Many robotic manufacturers have realized the value of offering their customers vision system options. Yaskawa Motoman is one of the top robotic manufacturers in the world due to their innovative robots and technology options. One of the technology options they offer is their own robotic vision system called MotoSight. Yaskawa Motoman has partnered up with Cognex cameras to create a vision system specifically designed for their robots. MotoSight allows for easy integration with Yaskawa Motoman robots and those with Yaskawa Motoman robots can avoid having to search for a compatible third party vision system. MotoSight allows robots to handle unpredictable scenarios and environments. Integrating the Yaskawa MH24 with MotoSight gives it the capability to identify different parts and different locations. The MH24 is able to identify a weld location with MotoSight. While the Yaksawa MH12 can use MotoSight to inspect its work post assembly. MotoSight allows robots to process information dynamically instead of having to halt operation to program changes.
Yaskawa Motoman’s MotoSight comes with all hardware, software, cameras, and lighting needed for vision guided robots. The vision system is available as either a 2D or 3D solution.
- • MotoSight 2D - MotoSight 2D features a two-dimensional camera that is best for general guidance, automated inspection, part recognition, and high-speed picking. MotoSight 2D provides visual data for X, Y, and angle coordinates. A 2D system is best for structured applications, meaning objects remain on the same plane and the distance from the object and camera are fixed. For instance, the Motoman MH6 can be integrated with a 2D MotoSight system for part picking when parts are organized in a pattern. The 2D camera provides general guidance to the MH6 since all objects remain on a constant plane.

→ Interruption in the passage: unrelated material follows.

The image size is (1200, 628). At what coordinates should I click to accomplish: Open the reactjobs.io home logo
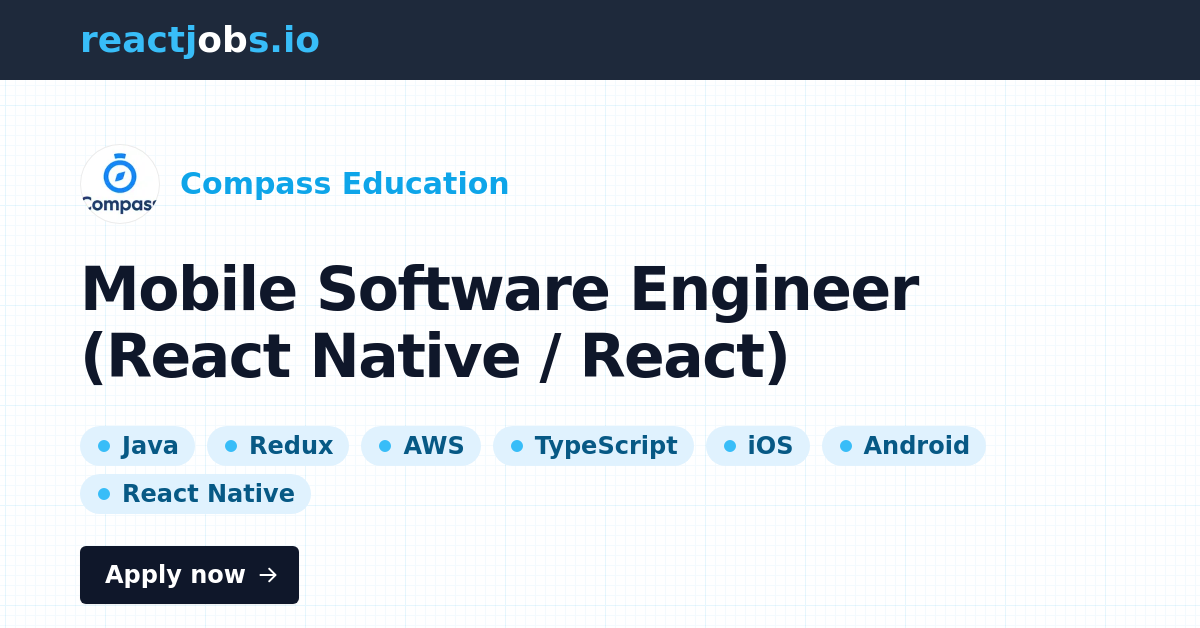[200, 40]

- • MotoSight 3D - MotoSight 3D uses a three-dimensional camera that is best for more complex or unpredictable applications. These involve any process in which parts or locations are completely randomized. There is no structure or pattern so the six axis robot will need more detailed visual information which can be provided by a 3D camera. MotoSight 3D can provide visual data for the X, Y, and Z coordinates as well as angle and tilt imagery. The distance between the camera and objects does not have to be constant. Applications that involve parts overlapping, randomized in a bin, or a mixture of different part types will require 3D MotoSight. Integrating the Yaskawa MH180 with MotoSight 3D will give it the ability to identify specific parts from a bin containing a mixture of different objects. Parts are accurately identified in one step with single-step recognition and 3D CAD matching. MotoSight 3D also features collision checking to prevent the EOAT from colliding with peripherals.